Другое дело, если у вас ребенок с СДВГ, он может выбегать из класса и учитель, чтобы его поймать, должен бросить всех остальных. Но если в это время под дверью класса сидит мама ребенка, которая знает, как его успокоить и вернуть в класс через несколько минут, учитель вполне может просто продолжать вести общий урок, договорившись с родителем о совместных действиях.
Так что технически быть тьютором и одновременно вести урок можно, другое дело, что физически это непросто».

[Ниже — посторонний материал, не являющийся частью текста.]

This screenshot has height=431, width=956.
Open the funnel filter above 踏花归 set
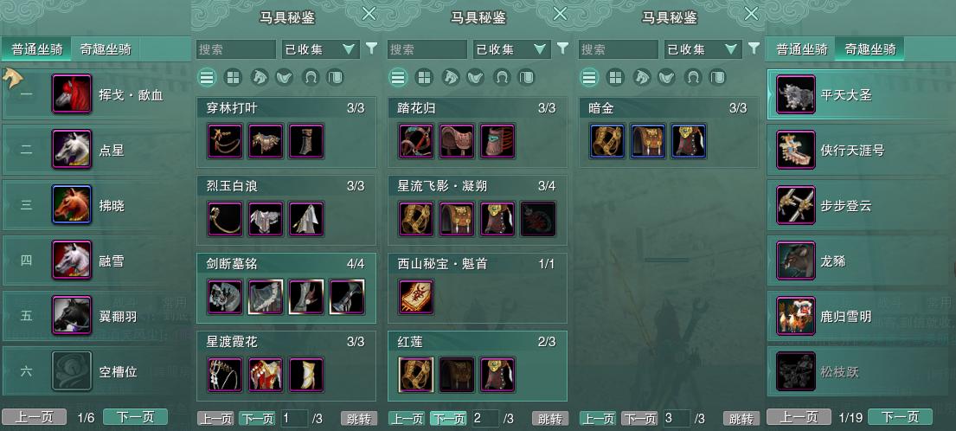[562, 48]
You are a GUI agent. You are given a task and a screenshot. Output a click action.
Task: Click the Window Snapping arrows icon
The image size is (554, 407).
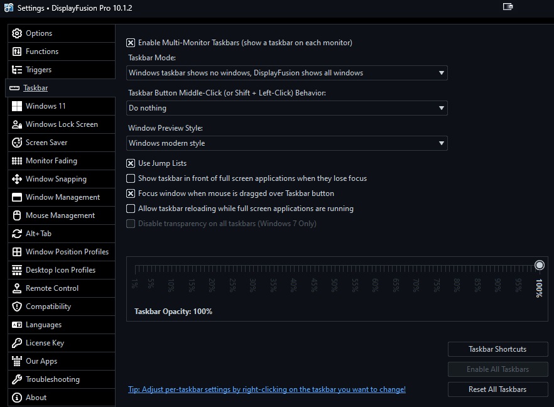(16, 179)
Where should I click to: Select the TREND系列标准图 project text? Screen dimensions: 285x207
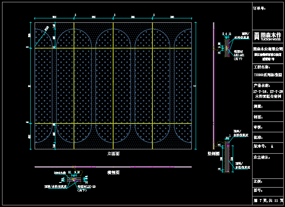click(268, 75)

Основной путь – если решение о необходимости тьютора принимает ПМПК и записывает его в ИПРА ребенка. Даже если тьютор в ИПРА не прописан, в школе могут собрать психолого-педагогический консилиум и назначить для ребенка тьютора на любой срок. Правда, для того, чтобы работа такого тьютора оплачивалась из бюджета школы, школа должна подготовиться к этому заранее. Даже если школа согласна выделить ребенку тьютора, для того, чтобы успеть оформить все документы, переговоры о поступлении в первый класс ребенка с ОВЗ нужно начинать примерно в декабре года, предшествующего поступлению.
С тьютором также можно заключить волонтерский договор.
Дети, взрослые и Арина Родионовна
«Дети первых классов – самая благодатная аудитория для тьютора. Им просто объясняешь: «Петя так ведет себя, потому что его мозг работает иначе. Ему нужно помочь, кто хочет?»– и все сразу выстраиваются помогать. Всякие недовольства возникают позже, и идут, нередко, не только от учителей, но и от родителей, – утверждает Инна.
К сожалению, сейчас в школах много родителей, которые смысл учебы своего ребенка видят только в том, чтобы ребенок сдал ЕГЭ. На самом деле, если учиться только для этой цели, проще перевести ребенка на домашнее обучение».
Наверное, эту идею родителям внушает сама система нынешнего образования, когда изо дня в день детей старших классов «тренируют» на сдачу ЕГЭ и других видов аттестации.
В практике самой Инны особых конфликтов с родителями не было.
«Родителям реально объяснить, что у ребенка есть особенности в поведении, но я контролирую ситуацию. Что ближайшая моя цель – вот такая (например, чтобы ребенок мог сидеть в классе весь урок, потом – чтобы он выполнял задания), и что я делаю сейчас для ее достижения.
Были непонимания с некоторыми учителями-предметниками, которые прямо заявляли: «Мы не понимаем, зачем сидит в классе этот ребенок, его надо перевести в коррекционную школу». Приходилось договариваться, чтобы некоторое время ребенок изучал предмет со мной индивидуально, а учителю сдавал только контрольные. Через какое-то время преподаватели смягчались и, когда ребенок появлялся на уроках вместе со всем классом, относились к нему уже спокойнее.
А еще у меня в голове есть картинка: иногда ты оборачиваешься назад и видишь, что в сложные моменты твоей жизни рядом с тобой были люди, которые поддерживали и помогали продвинуться в чем-то важном лично для тебя. Даже не учителя, а именно те, кто выслушал и поддержал. Я хочу стать чем-то подобным в жизни своих подопечных.
К сожалению, у нас утеряны представления о людях, которые поддерживают ребенка в его взрослении. Раньше таких людей было много – Арина Родионовна, про которую мы все знаем, крестные родители, бонны, «дядьки», гувернеры. В конце концов, самыми первыми тьюторами могут стать правильные родители, которые обращают внимание на интересы ребенка. А дальше наклонности, которые они помогли ему выявить, он разовьет в таланты с другими людьми».